BRUXELLES, 2 déc 2008 (AFP). Plus de 10.000 métallurgistes, en majorité allemands, ont manifesté mardi à Bruxelles leur opposition à certaines mesures du plan européen de lutte contre le réchauffement climatique, qu’ils accusent de « mettre en danger les emplois dans l’industrie sidérurgique ».

Les manifestants –11.300 selon la police, plus de 12.000 selon les organisateurs– ont manifesté à quelque encablures du quartier européen, placé sous protection policière.

Un groupe d’ouvriers, coiffés de leurs casques de protection et de leurs vêtements de travail, portait à bout de bras un cercueil symbolisant les funérailles de la métallurgie européenne.

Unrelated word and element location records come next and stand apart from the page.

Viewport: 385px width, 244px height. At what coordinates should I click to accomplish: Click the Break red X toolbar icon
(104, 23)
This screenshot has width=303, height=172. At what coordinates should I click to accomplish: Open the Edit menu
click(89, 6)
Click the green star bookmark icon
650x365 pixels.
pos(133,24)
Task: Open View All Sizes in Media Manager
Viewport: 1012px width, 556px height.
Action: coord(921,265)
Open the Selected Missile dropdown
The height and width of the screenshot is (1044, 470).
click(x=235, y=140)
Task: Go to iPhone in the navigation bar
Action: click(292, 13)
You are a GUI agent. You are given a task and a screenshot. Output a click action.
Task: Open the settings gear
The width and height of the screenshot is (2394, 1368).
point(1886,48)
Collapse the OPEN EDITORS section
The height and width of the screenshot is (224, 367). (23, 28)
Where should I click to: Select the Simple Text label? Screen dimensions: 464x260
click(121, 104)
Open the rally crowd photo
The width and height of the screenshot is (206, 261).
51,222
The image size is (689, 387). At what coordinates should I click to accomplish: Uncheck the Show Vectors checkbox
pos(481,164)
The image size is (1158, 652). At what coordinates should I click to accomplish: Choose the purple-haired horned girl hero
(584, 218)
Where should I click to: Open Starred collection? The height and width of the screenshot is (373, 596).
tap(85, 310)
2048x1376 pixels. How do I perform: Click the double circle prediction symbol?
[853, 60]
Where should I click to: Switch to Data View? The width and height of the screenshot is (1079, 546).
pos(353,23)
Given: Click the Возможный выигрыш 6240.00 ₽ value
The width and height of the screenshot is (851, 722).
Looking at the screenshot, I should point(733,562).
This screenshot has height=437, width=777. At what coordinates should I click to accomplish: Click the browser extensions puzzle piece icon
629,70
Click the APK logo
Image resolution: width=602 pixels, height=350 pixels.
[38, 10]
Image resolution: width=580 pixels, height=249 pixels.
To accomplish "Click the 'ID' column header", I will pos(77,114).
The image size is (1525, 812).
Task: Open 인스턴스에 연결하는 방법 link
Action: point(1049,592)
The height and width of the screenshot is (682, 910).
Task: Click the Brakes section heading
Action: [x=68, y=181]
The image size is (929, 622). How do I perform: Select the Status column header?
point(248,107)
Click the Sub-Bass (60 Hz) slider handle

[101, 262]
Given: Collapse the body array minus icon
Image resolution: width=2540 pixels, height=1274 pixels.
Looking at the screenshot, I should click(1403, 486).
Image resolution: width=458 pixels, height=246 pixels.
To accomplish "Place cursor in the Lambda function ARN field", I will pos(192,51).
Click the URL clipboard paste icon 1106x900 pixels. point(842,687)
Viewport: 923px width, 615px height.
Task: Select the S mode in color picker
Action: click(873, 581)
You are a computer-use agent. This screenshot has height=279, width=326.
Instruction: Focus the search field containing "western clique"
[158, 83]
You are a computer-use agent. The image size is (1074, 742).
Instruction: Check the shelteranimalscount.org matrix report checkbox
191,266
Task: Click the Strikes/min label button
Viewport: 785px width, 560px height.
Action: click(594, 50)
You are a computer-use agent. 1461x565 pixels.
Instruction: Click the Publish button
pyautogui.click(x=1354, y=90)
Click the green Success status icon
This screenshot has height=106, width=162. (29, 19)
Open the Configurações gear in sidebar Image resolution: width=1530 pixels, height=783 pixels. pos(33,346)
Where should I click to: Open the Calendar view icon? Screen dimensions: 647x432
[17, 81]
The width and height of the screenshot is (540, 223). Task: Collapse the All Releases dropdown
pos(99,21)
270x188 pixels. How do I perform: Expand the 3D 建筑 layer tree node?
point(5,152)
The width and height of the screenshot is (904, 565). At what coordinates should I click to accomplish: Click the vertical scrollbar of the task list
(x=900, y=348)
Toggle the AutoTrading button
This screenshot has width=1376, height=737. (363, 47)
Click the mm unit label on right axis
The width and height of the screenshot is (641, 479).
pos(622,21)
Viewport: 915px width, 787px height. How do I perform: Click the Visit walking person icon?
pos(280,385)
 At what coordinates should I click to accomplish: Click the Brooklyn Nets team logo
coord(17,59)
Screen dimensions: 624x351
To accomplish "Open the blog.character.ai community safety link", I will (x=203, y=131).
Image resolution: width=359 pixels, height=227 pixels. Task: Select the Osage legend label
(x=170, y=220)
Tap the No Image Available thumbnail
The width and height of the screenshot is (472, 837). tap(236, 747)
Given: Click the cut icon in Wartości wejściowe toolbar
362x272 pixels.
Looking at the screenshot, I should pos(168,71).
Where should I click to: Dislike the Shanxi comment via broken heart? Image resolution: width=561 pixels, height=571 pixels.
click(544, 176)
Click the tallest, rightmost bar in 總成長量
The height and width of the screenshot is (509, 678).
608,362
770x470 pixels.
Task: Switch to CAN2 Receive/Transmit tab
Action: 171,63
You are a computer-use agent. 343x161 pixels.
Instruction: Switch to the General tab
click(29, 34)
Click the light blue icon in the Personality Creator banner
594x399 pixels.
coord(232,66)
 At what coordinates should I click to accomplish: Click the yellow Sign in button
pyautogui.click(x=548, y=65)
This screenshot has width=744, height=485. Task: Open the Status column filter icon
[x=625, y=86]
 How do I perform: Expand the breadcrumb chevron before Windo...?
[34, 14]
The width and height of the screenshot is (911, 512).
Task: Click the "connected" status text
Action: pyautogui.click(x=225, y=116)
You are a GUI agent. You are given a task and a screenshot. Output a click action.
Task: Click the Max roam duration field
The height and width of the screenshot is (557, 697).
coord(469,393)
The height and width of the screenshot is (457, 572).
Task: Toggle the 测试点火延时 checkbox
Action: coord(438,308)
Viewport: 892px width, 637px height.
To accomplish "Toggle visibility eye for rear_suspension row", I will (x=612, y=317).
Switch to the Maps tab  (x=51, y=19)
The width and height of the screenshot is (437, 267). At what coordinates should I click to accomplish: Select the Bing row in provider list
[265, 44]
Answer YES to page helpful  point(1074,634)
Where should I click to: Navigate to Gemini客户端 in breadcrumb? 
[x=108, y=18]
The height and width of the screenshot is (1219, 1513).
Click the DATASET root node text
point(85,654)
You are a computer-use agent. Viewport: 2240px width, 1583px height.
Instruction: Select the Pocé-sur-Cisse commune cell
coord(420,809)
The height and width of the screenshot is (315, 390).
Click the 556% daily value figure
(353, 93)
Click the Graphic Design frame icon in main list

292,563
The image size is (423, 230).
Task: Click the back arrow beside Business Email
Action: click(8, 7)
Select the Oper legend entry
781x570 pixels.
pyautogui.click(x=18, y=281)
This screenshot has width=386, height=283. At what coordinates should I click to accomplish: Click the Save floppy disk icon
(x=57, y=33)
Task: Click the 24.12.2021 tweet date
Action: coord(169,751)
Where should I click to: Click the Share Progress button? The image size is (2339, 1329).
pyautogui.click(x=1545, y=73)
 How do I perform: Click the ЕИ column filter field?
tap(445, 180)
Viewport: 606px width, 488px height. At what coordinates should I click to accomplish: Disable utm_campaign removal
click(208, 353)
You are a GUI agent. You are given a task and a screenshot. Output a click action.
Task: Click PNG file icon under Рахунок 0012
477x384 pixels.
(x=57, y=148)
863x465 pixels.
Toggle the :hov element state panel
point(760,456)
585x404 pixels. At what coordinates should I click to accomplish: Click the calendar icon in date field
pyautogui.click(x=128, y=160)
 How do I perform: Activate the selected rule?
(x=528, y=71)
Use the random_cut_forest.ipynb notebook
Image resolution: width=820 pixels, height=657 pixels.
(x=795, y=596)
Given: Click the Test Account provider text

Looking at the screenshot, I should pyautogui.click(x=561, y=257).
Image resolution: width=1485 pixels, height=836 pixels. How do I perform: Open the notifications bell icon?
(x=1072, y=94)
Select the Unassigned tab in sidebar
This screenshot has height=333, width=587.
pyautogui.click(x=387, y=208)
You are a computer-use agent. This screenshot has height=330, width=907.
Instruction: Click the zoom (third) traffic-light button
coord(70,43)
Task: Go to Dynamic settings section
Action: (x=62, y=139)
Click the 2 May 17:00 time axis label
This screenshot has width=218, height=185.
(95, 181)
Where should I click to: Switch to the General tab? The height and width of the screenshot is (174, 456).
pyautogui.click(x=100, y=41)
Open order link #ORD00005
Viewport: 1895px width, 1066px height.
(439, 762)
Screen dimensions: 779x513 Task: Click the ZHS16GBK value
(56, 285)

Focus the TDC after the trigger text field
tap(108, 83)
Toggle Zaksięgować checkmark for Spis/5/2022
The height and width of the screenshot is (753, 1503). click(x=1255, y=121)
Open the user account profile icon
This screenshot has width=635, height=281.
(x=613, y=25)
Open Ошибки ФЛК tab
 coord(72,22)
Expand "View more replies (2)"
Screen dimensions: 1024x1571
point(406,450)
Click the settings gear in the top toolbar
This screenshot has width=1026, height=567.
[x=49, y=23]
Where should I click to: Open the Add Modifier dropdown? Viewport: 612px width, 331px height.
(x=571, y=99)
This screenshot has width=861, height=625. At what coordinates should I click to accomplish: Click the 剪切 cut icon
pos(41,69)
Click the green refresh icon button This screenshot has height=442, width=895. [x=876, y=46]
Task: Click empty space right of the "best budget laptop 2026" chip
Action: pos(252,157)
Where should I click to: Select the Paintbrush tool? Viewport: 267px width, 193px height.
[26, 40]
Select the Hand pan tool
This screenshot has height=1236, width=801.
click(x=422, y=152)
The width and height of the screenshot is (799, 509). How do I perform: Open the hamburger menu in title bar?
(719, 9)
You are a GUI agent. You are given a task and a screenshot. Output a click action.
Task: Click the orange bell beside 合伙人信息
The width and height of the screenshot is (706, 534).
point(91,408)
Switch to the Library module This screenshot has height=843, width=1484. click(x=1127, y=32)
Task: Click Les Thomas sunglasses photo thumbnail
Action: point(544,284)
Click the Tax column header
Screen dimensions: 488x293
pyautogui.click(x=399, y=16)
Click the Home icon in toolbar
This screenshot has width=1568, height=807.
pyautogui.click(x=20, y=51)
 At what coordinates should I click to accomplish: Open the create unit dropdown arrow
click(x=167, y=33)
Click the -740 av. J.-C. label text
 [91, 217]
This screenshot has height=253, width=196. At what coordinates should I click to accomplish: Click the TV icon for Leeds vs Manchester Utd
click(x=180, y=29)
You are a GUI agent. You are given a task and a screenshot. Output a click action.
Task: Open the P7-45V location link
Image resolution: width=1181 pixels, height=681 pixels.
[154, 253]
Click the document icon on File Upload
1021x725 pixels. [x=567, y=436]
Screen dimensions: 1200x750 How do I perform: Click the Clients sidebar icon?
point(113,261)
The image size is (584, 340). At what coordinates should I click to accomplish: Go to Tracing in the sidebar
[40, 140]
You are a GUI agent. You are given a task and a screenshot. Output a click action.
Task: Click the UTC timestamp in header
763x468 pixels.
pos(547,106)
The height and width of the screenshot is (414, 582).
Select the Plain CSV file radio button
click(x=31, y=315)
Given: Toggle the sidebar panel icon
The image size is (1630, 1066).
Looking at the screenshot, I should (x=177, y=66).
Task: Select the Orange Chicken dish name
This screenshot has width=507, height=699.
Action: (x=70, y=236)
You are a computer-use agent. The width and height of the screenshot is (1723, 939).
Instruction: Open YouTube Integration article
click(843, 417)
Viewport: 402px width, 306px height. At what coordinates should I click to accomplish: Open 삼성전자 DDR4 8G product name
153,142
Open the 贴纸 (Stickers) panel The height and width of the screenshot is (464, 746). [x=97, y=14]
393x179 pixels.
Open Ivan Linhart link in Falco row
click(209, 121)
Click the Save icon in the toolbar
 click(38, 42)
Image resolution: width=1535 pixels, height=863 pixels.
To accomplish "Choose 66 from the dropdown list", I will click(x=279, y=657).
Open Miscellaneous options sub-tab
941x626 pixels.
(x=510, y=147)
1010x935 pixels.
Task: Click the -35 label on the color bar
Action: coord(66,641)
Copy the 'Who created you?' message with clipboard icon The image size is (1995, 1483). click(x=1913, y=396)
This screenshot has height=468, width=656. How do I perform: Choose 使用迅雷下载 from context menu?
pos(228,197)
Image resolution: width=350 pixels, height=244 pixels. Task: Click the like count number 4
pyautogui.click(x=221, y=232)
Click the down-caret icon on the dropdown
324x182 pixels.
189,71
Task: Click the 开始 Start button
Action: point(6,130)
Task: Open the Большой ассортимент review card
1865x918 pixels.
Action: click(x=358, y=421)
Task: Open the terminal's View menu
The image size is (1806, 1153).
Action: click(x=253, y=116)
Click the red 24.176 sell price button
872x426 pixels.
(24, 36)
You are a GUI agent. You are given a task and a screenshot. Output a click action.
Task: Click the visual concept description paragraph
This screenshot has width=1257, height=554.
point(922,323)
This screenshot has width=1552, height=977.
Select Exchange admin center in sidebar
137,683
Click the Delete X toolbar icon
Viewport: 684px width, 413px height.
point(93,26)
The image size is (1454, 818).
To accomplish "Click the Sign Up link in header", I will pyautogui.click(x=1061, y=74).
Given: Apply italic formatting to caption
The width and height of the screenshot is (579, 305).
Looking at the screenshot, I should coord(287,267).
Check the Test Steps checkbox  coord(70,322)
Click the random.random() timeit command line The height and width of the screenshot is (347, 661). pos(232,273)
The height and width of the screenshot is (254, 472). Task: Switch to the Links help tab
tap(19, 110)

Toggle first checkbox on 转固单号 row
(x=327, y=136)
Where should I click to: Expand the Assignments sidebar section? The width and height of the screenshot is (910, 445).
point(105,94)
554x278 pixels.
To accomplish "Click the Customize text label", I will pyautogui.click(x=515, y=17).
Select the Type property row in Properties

Les gros bataillons étaient allemands. « 154 cars sont arrivés d’Allemagne », a précisé à l’AFP un représentant de la CSC Metal.

La Fédération Européenne des Métallurgistes (FEM) critique spécifiquement le projet de vendre aux enchères aux industries européennes les permis d’émettre du CO2 à partir de 2013, ce qui « met en danger la production et les emplois dans l’industrie sidérurgique et des métaux non ferreux ».

« Les producteurs européens sont confrontés à une concurrence internationale exacerbée, avec des producteurs qui ne satisfont pas aux normes d’efficacité européennes et ne sont soumis à aucune restriction en matière d’émissions », souligne la Fédération dans un communiqué.

L’industrie sidérurgique européenne compte plus de 400.000 travailleurs qualifiés et l’industrie des métaux non ferreux 250.000.

Elles réclament la gratuité des « droits à polluer » et une évaluation de l’impact social des mesures envisagées.

Les Européens se sont engagés en mars 2007 sur un triple objectif pour 2020: réduire de 20% leurs émissions de gaz à effet de serre par rapport à leurs niveaux de 1990, porter la part des énergies renouvelables à 20% de la consommation et réaliser 20% d’économies d’énergie.